== WHAT IS NEEDED ==
Starting at the beginning of the rows and ending at the line that contains "point(171,28)", rewrite those lines with the requests included, adding 34 to every coordinate in the answers. Leave the pictures out.

--- SUPPLIED RECORDS ---

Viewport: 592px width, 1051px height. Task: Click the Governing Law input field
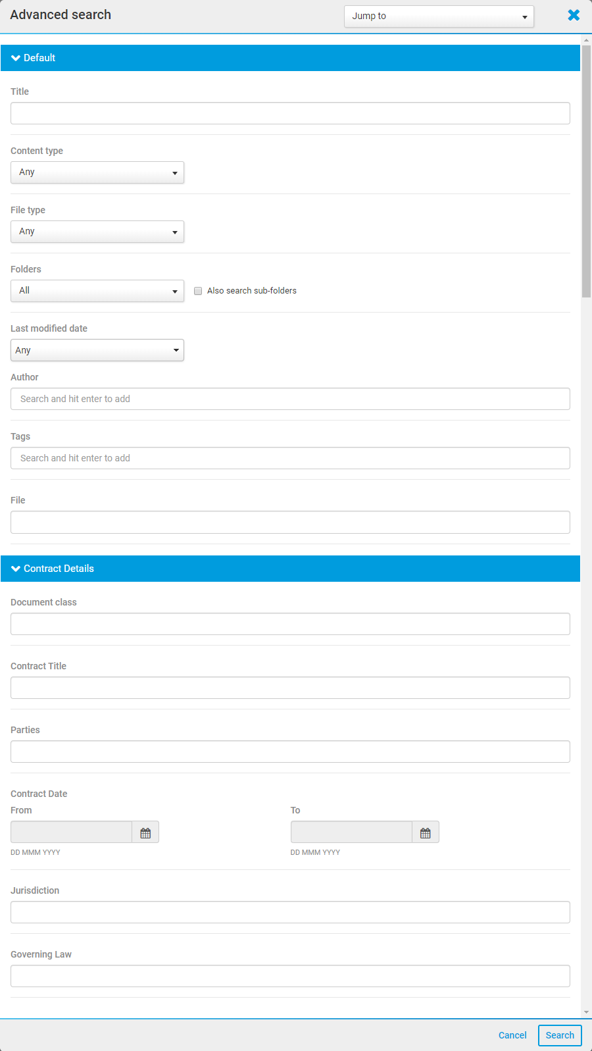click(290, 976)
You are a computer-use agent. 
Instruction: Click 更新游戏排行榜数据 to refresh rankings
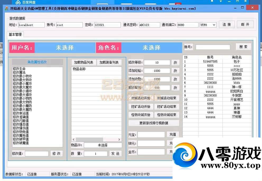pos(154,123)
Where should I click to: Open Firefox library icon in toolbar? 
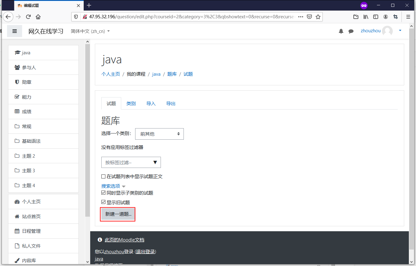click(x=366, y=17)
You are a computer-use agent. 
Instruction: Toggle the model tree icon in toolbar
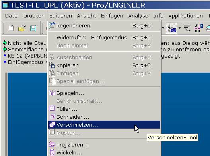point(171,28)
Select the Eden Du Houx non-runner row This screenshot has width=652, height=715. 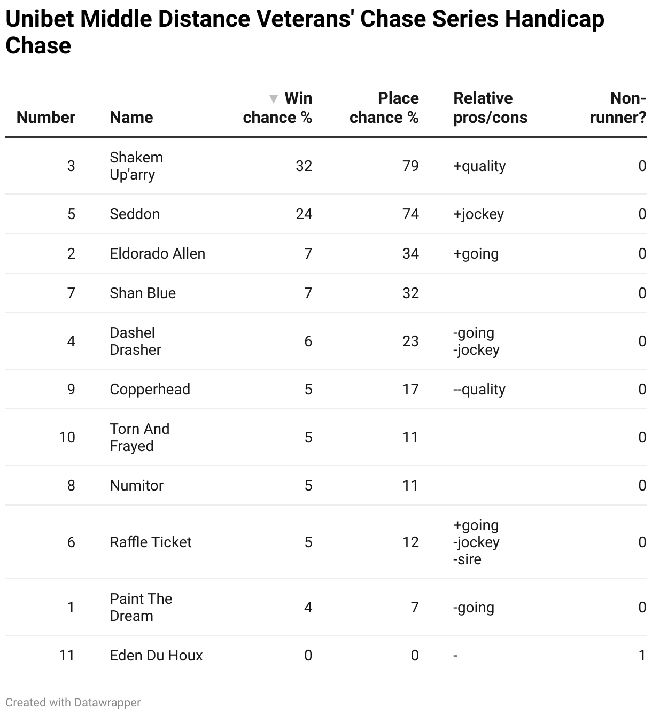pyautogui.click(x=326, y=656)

---

== EXERCISE SOLUTION ==
Viewport: 592px width, 1051px height. Task: Click the Governing Law input field
click(324, 1010)
You are a computer-use agent. 
Instruction: Click 更新游戏排行榜数据 to refresh rankings
pos(188,157)
Where should I click to: Open Firefox library icon in toolbar? 
click(x=400, y=51)
You are a computer-use agent. 
Instruction: Toggle the model tree icon in toolbar
point(205,62)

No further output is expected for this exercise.